▸ Task brief
In the records below, substitute "desktop agent" for every occurrence of "computer-use agent", leaving everything else unchanged.

[Records for locating the described items]
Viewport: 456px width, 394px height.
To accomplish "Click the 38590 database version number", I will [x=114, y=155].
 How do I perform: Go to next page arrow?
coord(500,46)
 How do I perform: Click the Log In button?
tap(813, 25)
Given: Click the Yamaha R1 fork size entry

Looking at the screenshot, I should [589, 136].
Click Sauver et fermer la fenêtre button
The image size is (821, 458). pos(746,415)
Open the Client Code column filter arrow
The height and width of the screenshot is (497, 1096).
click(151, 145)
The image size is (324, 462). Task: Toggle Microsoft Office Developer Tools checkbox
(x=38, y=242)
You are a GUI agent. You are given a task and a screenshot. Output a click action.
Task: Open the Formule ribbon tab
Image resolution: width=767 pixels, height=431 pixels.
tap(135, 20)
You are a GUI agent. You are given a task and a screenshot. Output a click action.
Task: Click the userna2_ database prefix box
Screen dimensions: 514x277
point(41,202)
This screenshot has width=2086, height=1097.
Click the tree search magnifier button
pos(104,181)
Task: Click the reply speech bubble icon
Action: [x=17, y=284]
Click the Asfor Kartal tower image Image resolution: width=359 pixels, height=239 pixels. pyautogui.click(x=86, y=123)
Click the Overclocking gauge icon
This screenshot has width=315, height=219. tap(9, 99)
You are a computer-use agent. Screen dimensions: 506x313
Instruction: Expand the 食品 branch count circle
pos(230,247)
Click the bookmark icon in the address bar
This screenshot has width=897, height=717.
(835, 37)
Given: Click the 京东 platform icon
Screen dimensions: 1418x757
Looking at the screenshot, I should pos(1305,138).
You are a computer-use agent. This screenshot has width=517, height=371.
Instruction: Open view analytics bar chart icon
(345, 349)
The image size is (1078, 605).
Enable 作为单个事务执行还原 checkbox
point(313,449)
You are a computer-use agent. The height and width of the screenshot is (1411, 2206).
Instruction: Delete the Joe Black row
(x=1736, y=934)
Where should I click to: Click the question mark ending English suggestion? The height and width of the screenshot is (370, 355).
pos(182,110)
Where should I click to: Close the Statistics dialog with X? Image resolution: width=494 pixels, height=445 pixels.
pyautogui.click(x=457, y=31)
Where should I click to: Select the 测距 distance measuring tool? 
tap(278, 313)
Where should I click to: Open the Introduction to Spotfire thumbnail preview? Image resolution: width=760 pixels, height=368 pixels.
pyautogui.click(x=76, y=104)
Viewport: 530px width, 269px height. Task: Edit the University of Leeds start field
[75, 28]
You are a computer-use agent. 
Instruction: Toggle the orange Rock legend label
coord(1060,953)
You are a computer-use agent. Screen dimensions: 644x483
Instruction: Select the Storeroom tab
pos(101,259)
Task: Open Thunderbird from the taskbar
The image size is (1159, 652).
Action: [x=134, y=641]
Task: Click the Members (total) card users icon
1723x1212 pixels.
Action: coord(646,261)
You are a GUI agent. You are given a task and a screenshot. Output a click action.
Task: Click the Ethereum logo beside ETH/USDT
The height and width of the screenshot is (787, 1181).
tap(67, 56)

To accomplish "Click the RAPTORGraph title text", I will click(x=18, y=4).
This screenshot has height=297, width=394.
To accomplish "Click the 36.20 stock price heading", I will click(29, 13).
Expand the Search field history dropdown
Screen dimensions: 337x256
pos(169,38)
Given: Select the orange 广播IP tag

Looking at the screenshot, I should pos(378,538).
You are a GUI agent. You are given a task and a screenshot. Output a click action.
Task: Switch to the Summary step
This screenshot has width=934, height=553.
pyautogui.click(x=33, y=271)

▸ Correct response
Viewport: 456px width, 394px height.
To accomplish "Click the 38590 database version number", I will [x=114, y=155].
 How do I perform: Go to next page arrow?
coord(500,46)
 How do I perform: Click the Log In button?
tap(813, 25)
Given: Click the Yamaha R1 fork size entry

Looking at the screenshot, I should [589, 136].
Click Sauver et fermer la fenêtre button
The image size is (821, 458). pos(746,415)
Open the Client Code column filter arrow
The height and width of the screenshot is (497, 1096).
click(151, 145)
The image size is (324, 462). Task: Toggle Microsoft Office Developer Tools checkbox
(x=38, y=242)
You are a GUI agent. You are given a task and a screenshot. Output a click action.
Task: Open the Formule ribbon tab
Image resolution: width=767 pixels, height=431 pixels.
tap(135, 20)
You are a GUI agent. You are given a task and a screenshot. Output a click action.
Task: Click the userna2_ database prefix box
Screen dimensions: 514x277
point(41,202)
This screenshot has width=2086, height=1097.
Click the tree search magnifier button
pos(104,181)
Task: Click the reply speech bubble icon
Action: [x=17, y=284]
Click the Asfor Kartal tower image Image resolution: width=359 pixels, height=239 pixels. pyautogui.click(x=86, y=123)
Click the Overclocking gauge icon
This screenshot has width=315, height=219. tap(9, 99)
You are a desktop agent. Screen dimensions: 506x313
Instruction: Expand the 食品 branch count circle
pos(230,247)
Click the bookmark icon in the address bar
This screenshot has width=897, height=717.
(835, 37)
Given: Click the 京东 platform icon
Screen dimensions: 1418x757
Looking at the screenshot, I should pos(1305,138).
You are a desktop agent. This screenshot has width=517, height=371.
Instruction: Open view analytics bar chart icon
(345, 349)
The image size is (1078, 605).
Enable 作为单个事务执行还原 checkbox
point(313,449)
You are a desktop agent. The height and width of the screenshot is (1411, 2206).
Instruction: Delete the Joe Black row
(x=1736, y=934)
Where should I click to: Click the question mark ending English suggestion? The height and width of the screenshot is (370, 355).
pos(182,110)
Where should I click to: Close the Statistics dialog with X? Image resolution: width=494 pixels, height=445 pixels.
pyautogui.click(x=457, y=31)
Where should I click to: Select the 测距 distance measuring tool? 
tap(278, 313)
Where should I click to: Open the Introduction to Spotfire thumbnail preview? Image resolution: width=760 pixels, height=368 pixels.
pyautogui.click(x=76, y=104)
Viewport: 530px width, 269px height. Task: Edit the University of Leeds start field
[75, 28]
You are a desktop agent. 
Instruction: Toggle the orange Rock legend label
coord(1060,953)
You are a desktop agent. Screen dimensions: 644x483
Instruction: Select the Storeroom tab
pos(101,259)
Task: Open Thunderbird from the taskbar
The image size is (1159, 652).
Action: [x=134, y=641]
Task: Click the Members (total) card users icon
1723x1212 pixels.
Action: coord(646,261)
You are a GUI agent. You are given a task and a screenshot. Output a click action.
Task: Click the Ethereum logo beside ETH/USDT
The height and width of the screenshot is (787, 1181).
tap(67, 56)

To accomplish "Click the RAPTORGraph title text", I will click(x=18, y=4).
This screenshot has height=297, width=394.
To accomplish "Click the 36.20 stock price heading", I will click(29, 13).
Expand the Search field history dropdown
Screen dimensions: 337x256
pos(169,38)
Given: Select the orange 广播IP tag

Looking at the screenshot, I should pos(378,538).
You are a GUI agent. You are given a task and a screenshot. Output a click action.
Task: Switch to the Summary step
This screenshot has width=934, height=553.
pyautogui.click(x=33, y=271)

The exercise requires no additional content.